ブラジル・サンパウロ州 エタノール工場新設許可を停止 産業拡大の環境影響評価へ

農業情報研究所(WAPIC)

08.5.17

  ブラジル・サンパウロ州が、エタノール工場の新設・拡張の許可を120日間停止する。変化する環境規制に適合するように許可手続を見直すためという。

 環境省エタノール・プロジェクトのマネージャーは、「新たな許可の申請が集中しているが、新たなルールの影響を評価することなしには新規の許可はしない」と言う。州環境省は5月16日付け官報で、国の砂糖とエタノールのおよそ60%を生産する州における工場数の増大は、新たな工場の適格性審査の改善を要請すると述べる。

 120日の新規許可停止期間に、エタノール産業拡大の大気、水、土壌、森林への影響を評価するということだ。

 Brazil State Suspends Licenses For Ethanol Mills Report,Cattle Network,5.16
 http://www.cattlenetwork.com/Content.asp?ContentID=222371

 Brazil's Sao Paulo State Halts Permits for Sugar, Ethanol Mills,Bloomberg,5.16
 http://www.bloomberg.com/apps/news?pid=20601086&sid=aGkl.9wCrEPM&refer=news

 ブラジル・ルラ大統領は、ブラジルのサトウキビ・エタノールの環境・森林への影響はないと一貫して主張してきたが、一体何が起きたのだろうか。16日には、EUとラテンアメリカ・カリブ(LAC)諸国の戦略的パートナーシップを強化しようとするEU-LACリマサミットが始まったが、あるいはこれを意識したものか。

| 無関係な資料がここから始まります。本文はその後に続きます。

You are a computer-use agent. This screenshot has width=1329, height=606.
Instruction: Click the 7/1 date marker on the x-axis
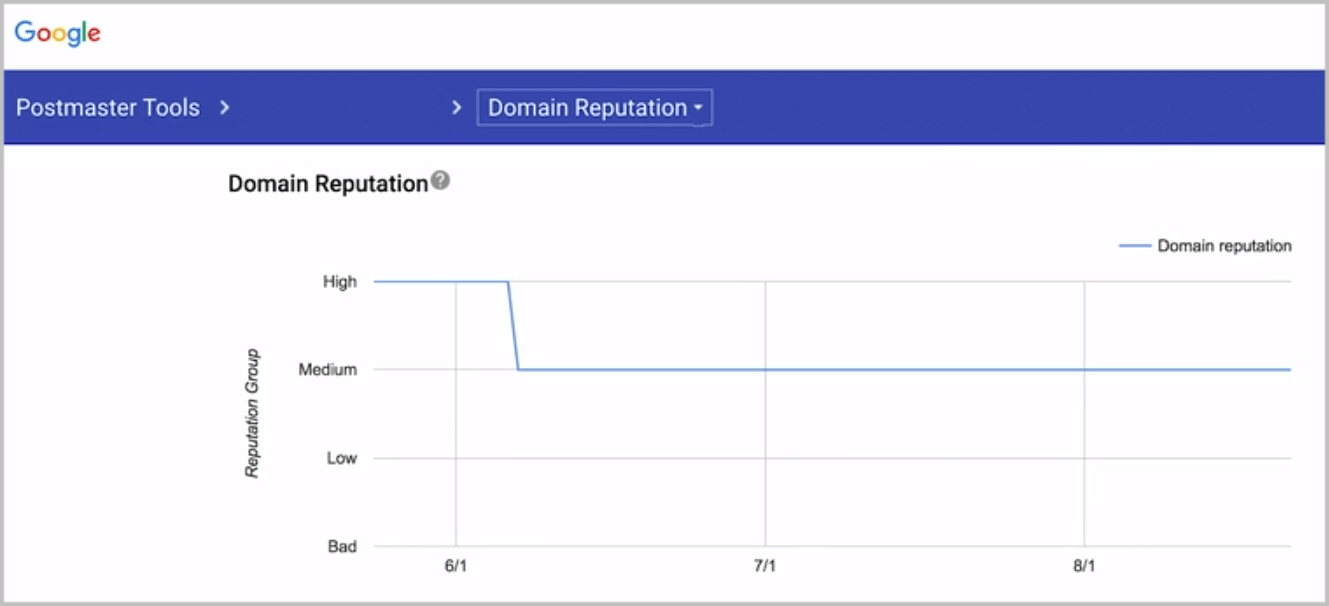(766, 564)
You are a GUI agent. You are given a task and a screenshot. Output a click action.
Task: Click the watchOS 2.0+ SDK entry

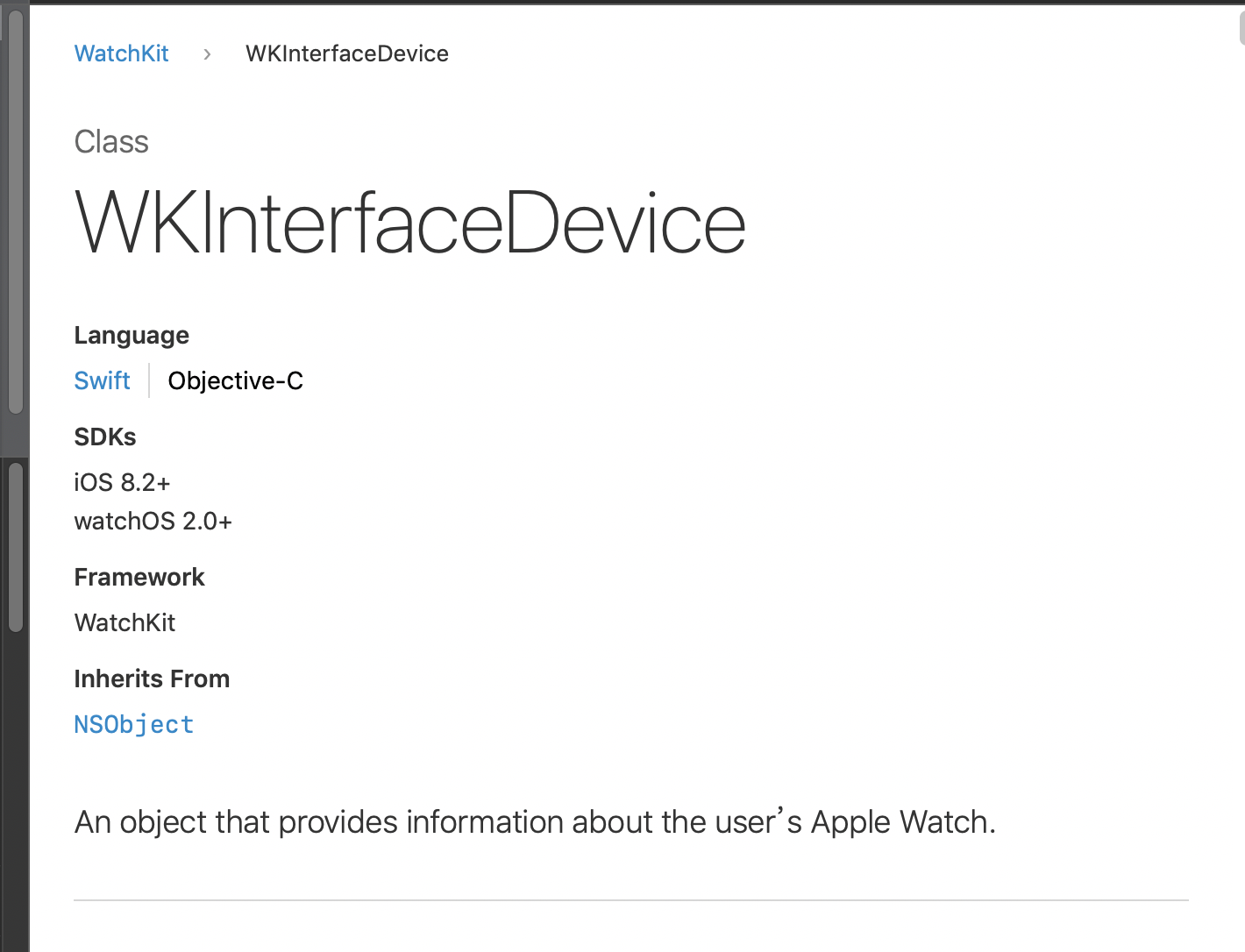click(153, 521)
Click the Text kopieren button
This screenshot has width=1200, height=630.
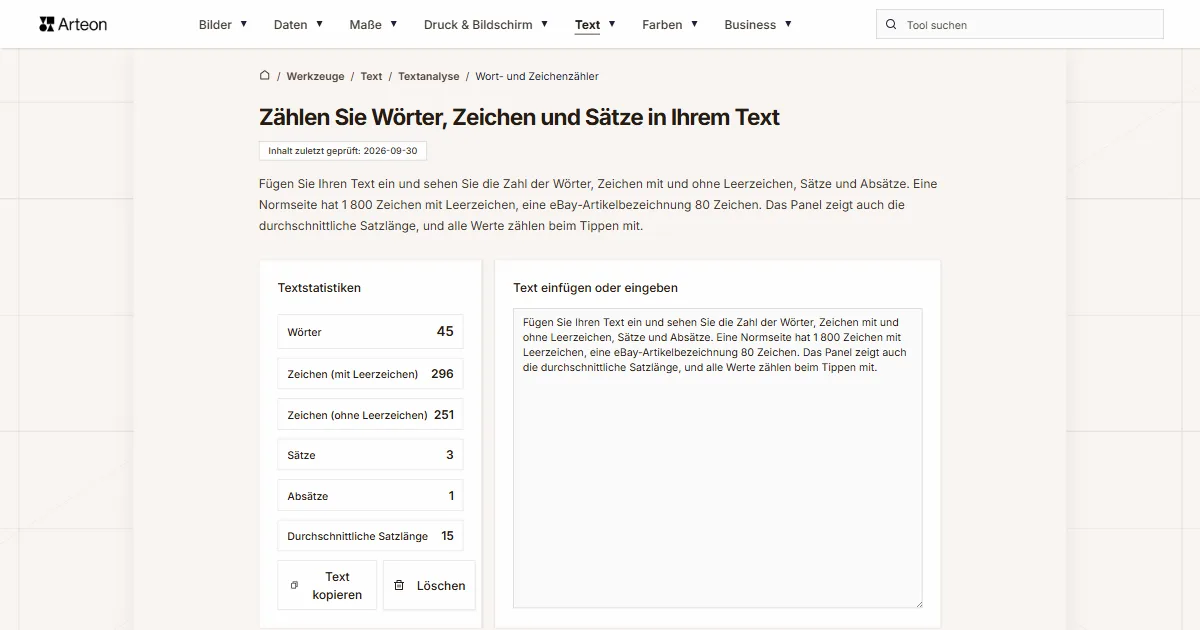pos(327,585)
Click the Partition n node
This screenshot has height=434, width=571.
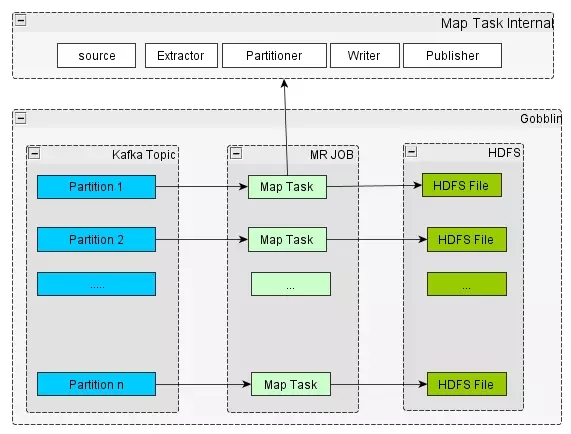(97, 384)
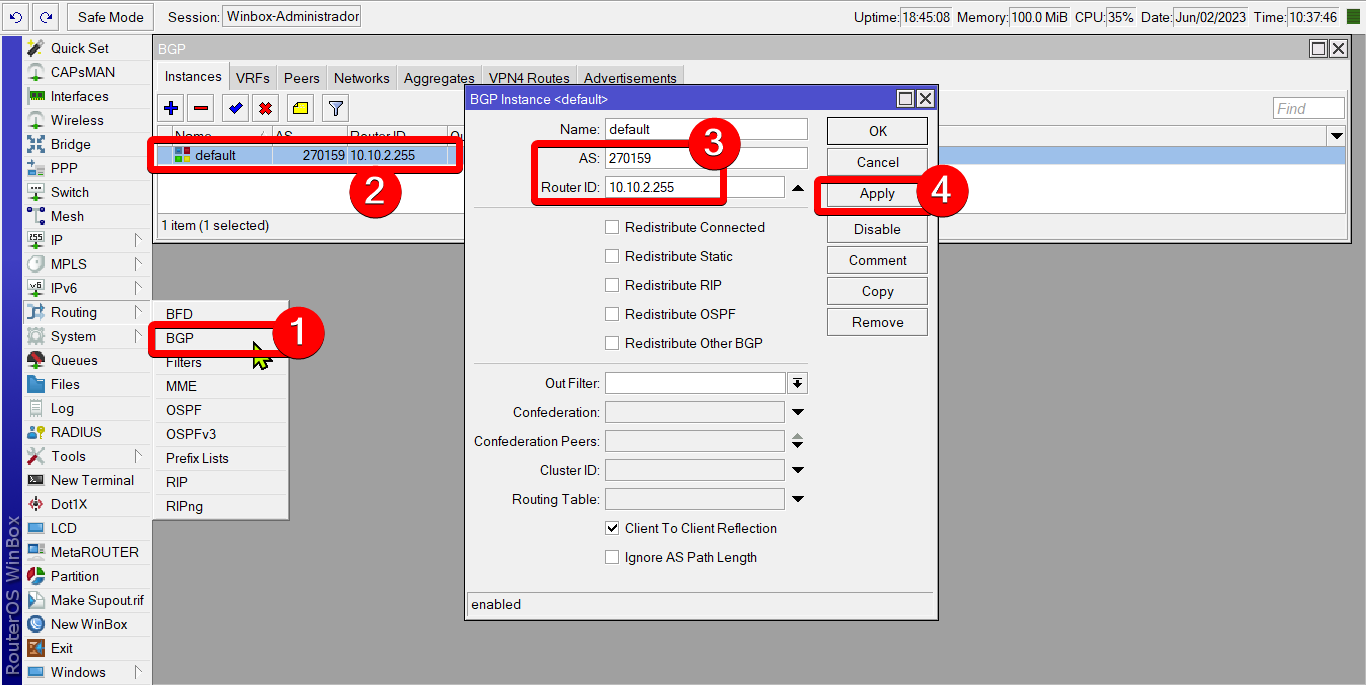Open New Terminal from sidebar
The height and width of the screenshot is (685, 1366).
(x=92, y=480)
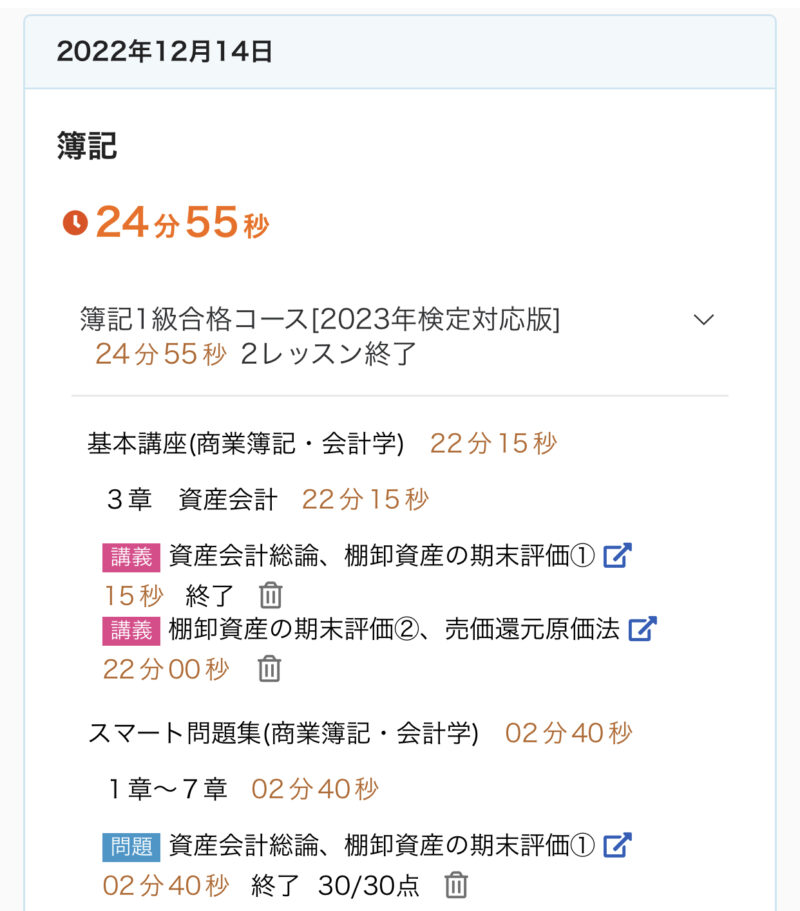
Task: Click the pink 講義 tag beside 売価還元原価法
Action: 130,630
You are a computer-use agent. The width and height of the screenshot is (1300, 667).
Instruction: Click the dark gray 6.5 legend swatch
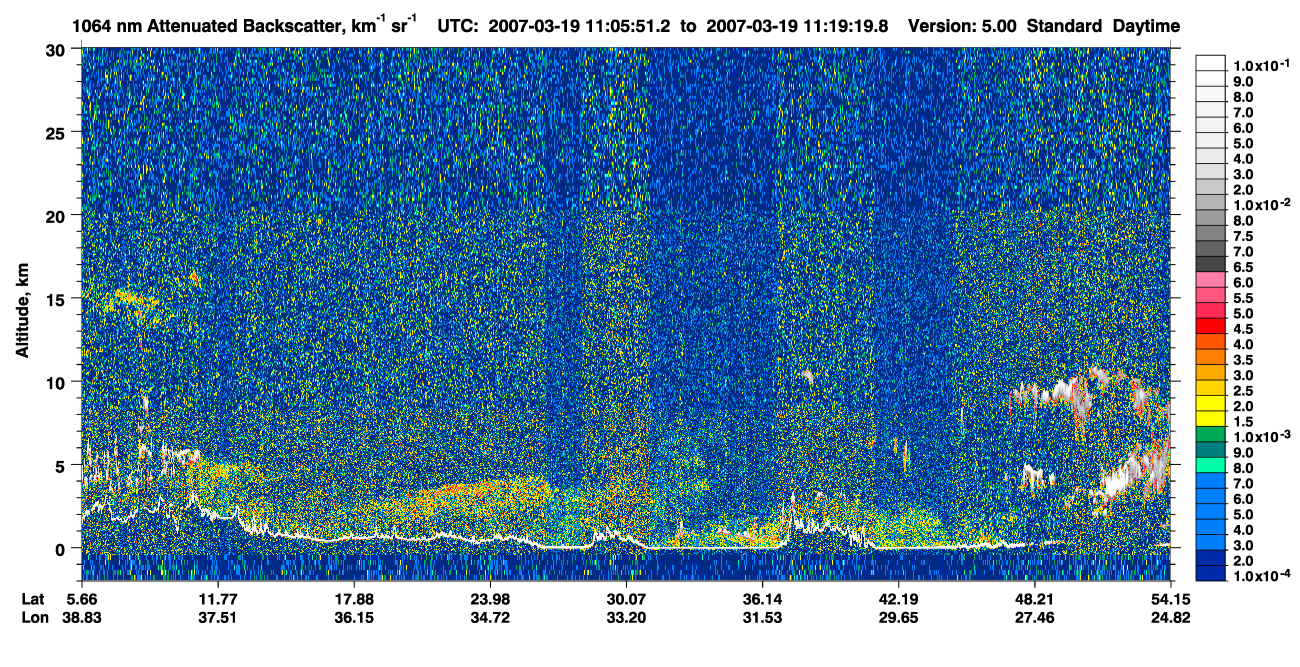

 ドイツ・メルケル首相は、このサミットへの参加を主目的とする1週間のラテンアメリカ巡回の旅の初日(14日)、ブラジリアでの記者会見で、バイオ燃料は古典的な化石燃料ベースのエネルギー源に代わる方法だが、それはバイオ燃料が持続可能な方法で生産される場合にのみだ、バイオ燃料の生産過程で雨林保護を確保する必要があると強調した。メルケル首相のブラジル訪問の中心目的は、再生可能なエネルギーに関するブラジルとの協力関係を築くことにある。しかし、そのためには、先ずはサトウキビ・エタノールの”持続可能性”への疑念を取り払わねばならないということであろう。

 EUは、ブラジルがEUにエタノールを輸出したければ、環境基準を満たさねばならないとしてきた。これに対し、ブラジル政府は、サトウキビ・エタノールは森林破壊と無関係だ、環境を口実とする貿易障壁を立てようとするものと抗議してきた。

  サトウキビ畑がアマゾン森林を大々的に侵略しているという証拠は確かにない。しかし、環境団体は、サトウキビ生産が大豆生産と牧畜への圧力となり、これらを森林地域に追い込んでいると証言してきた(→)。

 Merkel Calls on Brazil to Make Biofuel Production Sustainable,DW-world,5.14
  http://www.dw-world.de/dw/article/0,2144,3335974,00.html 

 ルラ大統領の執拗な主張にもかかわらず、サトウキビ・エタノールの持続可能性への国際社会の疑念は晴れていない。最大生産州は、サミットを機に、こうした疑念の一掃に取り掛かったのだろうか。